ONC and its industry partners aim to identify and complete balloting for the following two use cases for rapid deployment.

First, the 360X group is working to create an implementation guide supporting transfers of care from skilled nursing facilities to acute emergency departments, Andriesen and Miller noted.

Patient data exchange is key to streamlined care coordination. Enhanced interoperability of COVID-19 health data can also help protect the clinical staff, the ONC officials noted.

The group is also working on a social determinants of health (SDOH) needs-based referrals use case. This project aims to improve access to SDOH data within health IT workflows for more patient-centered care.

The focus of this protocol is to close the referral loop with social care entities to help ensure that patients’ SDOH needs are met, Andriesen and Miller explained.

The development focuses on identifying coded data elements and associated value sets to represent SDOH screening, diagnosis, planning, and interventions in health IT systems, which closely aligns with existing work by the Gravity Project, a community-led HL7 Fast Healthcare Interoperability Resources (FHIR) Accelerator, the blog authors noted.

Founded by the University of California San Francisco (UCSF) Social Interventions Research and Evaluation Network (SIREN) in 2018, Gravity Project consists of over 1,000 healthcare stakeholders. These stakeholders include academic and federal food insecurity experts, community-based organizations, payers, patients, providers, and health IT vendors.

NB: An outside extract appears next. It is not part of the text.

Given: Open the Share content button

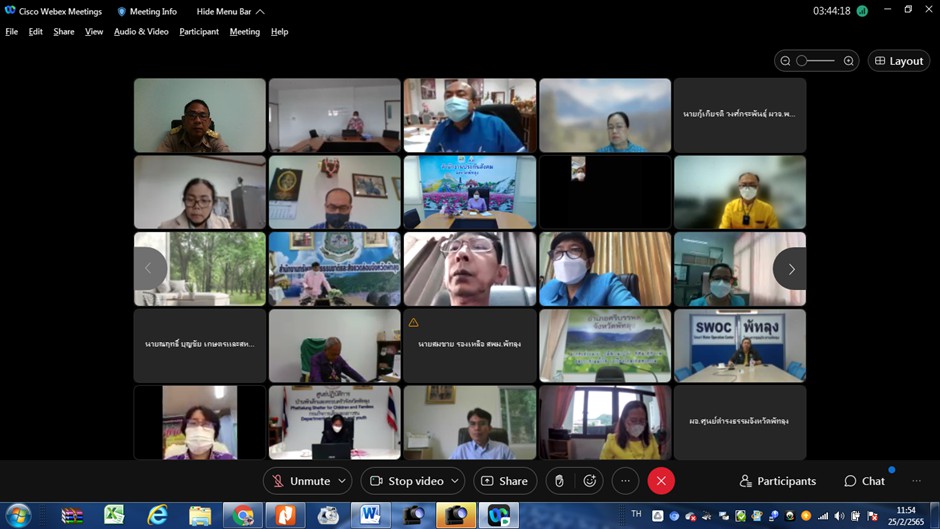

At the end of 2020, Gravity Project published an implementation and recommendation guide for SDOH data and terminology that focused on food insecurity, housing instability and quality, and transportation access.

“The Gravity Project’s work to document and integrate social risk in clinical care has never been more urgent than now,” Tom Giannulli, chief medical information officer of the American Medical Association (AMA), said in a press release at the time of the announcement.

“With COVID-19, doctors see the intersection of social determinants and health status daily,” Giannulli continued. “The AMA is proud to contribute our expertise and to sponsor Gravity’s critical work.”